The Neglected Process in Evolution (MPB-37)
F. John Odling-Smee, Kevin N. Laland, & Marcus W. Feldman
The seemingly innocent observation that the activities of organisms bring about changes in environments is so obvious that it seems an unlikely focus for a new line of thinking about evolution. Yet niche construction--as this process of organism-driven environmental modification is known--has hidden complexities. By transforming biotic and abiotic sources of natural selection in external environments, niche construction generates feedback in evolution on a scale hitherto underestimated--and in a manner that transforms the evolutionary dynamic. It also plays a critical role in ecology, supporting ecosystem engineering and influencing the flow of energy and nutrients through ecosystems. Despite this, niche construction has been given short shrift in theoretical biology, in part because it cannot be fully understood within the framework of standard evolutionary theory.
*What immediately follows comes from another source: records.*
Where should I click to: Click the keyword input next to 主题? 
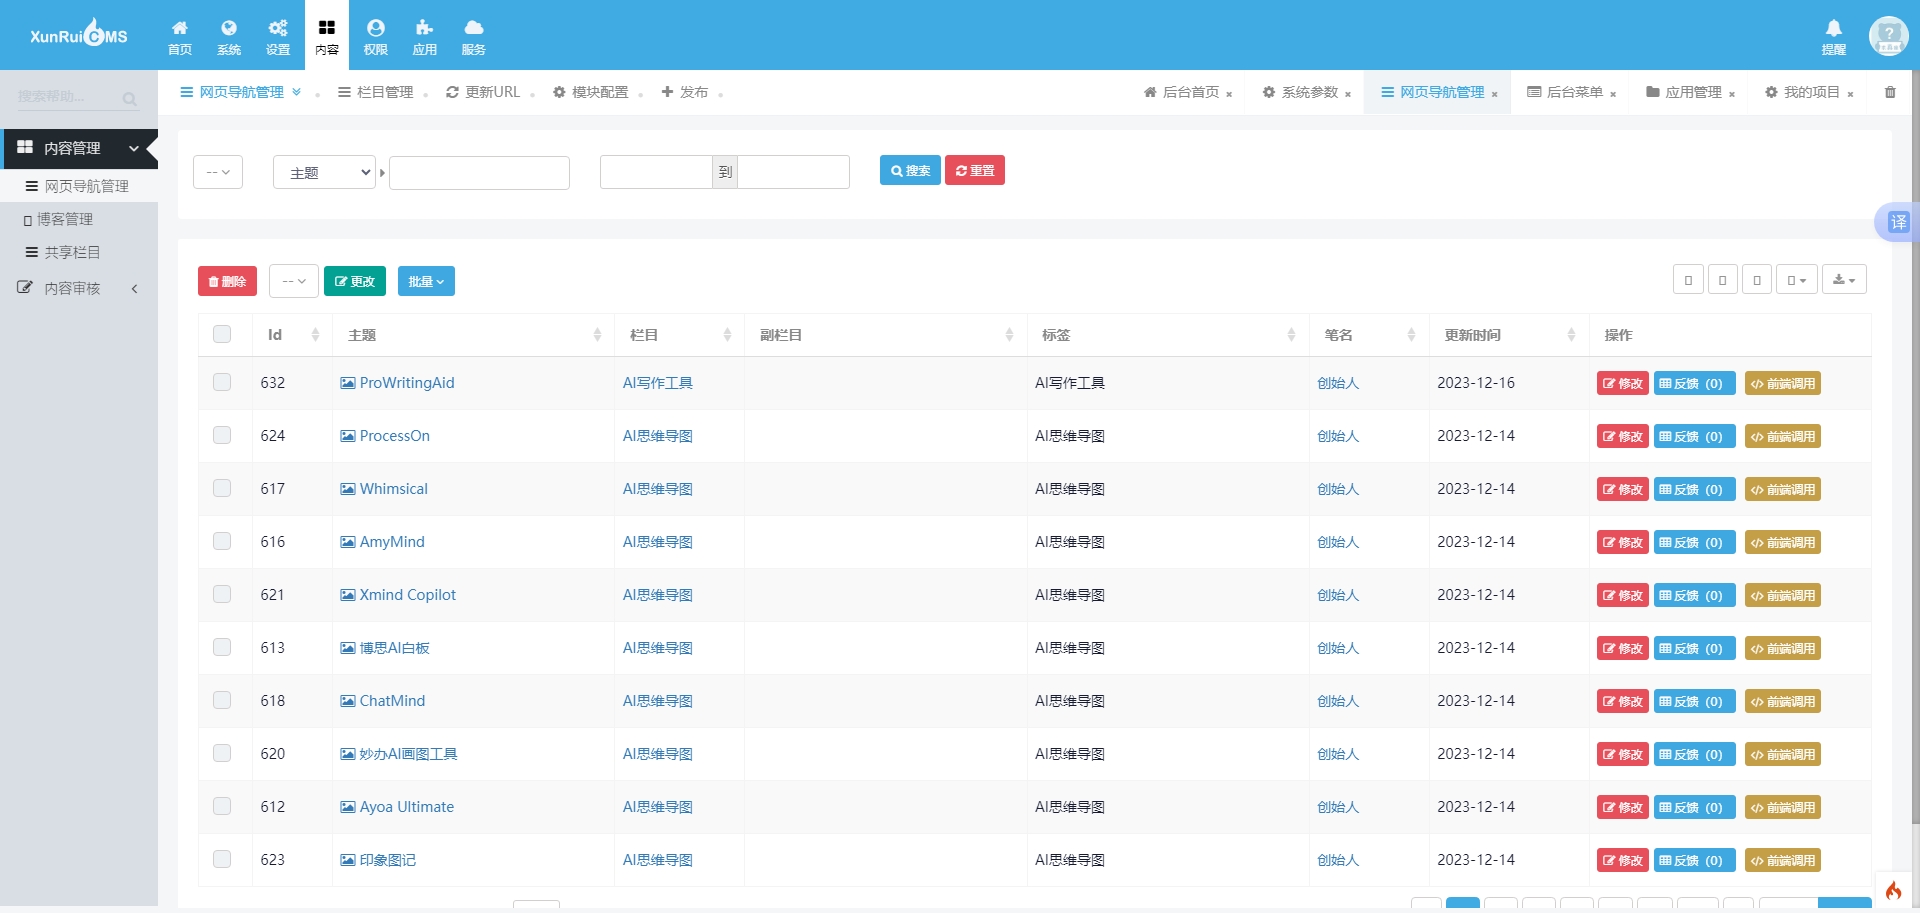point(479,173)
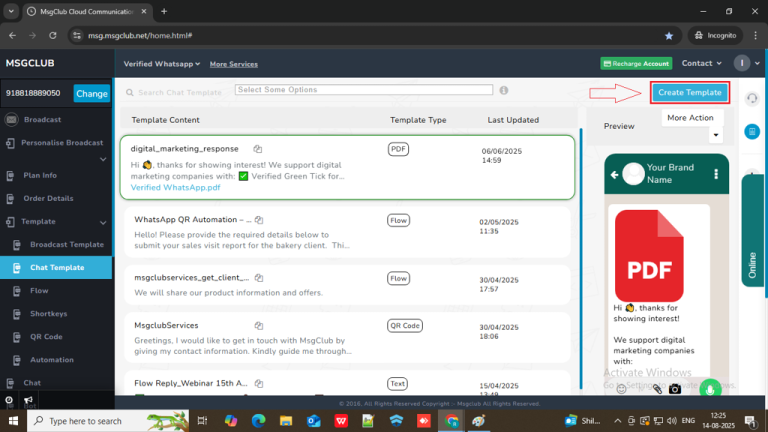Click the info icon next to options field
Viewport: 768px width, 432px height.
[504, 90]
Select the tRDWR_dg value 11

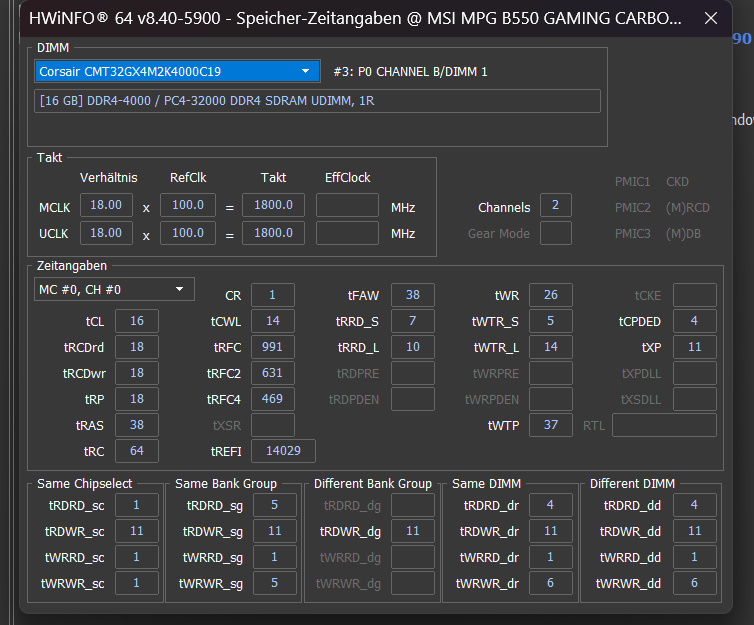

Wedding evolution and ecology, this book extends evolutionary theory by formally including niche construction and ecological inheritance as additional evolutionary processes. The authors support their historic move with empirical data, theoretical population genetics, and conceptual models. They also describe new research methods capable of testing the theory. They demonstrate how their theory can resolve long-standing problems in ecology, particularly by advancing the sorely needed synthesis of ecology and evolution, and how it offers an evolutionary basis for the human sciences.
Already hailed as a pioneering work by some of the world's most influential biologists, this is a rare, potentially field-changing contribution to the biological sciences.
First published in 2003.F. John Odling-Smee is a Lecturer in Oxford University's Institute of Biological Anthropology. Kevin N. Laland is a Royal Society University Research Fellow and Reader in Biology at the University of St. Andrews. Marcus W. Feldman is Burnet C. and Mildred Finley Wohlford Professor of Biological Sciences at Stanford University.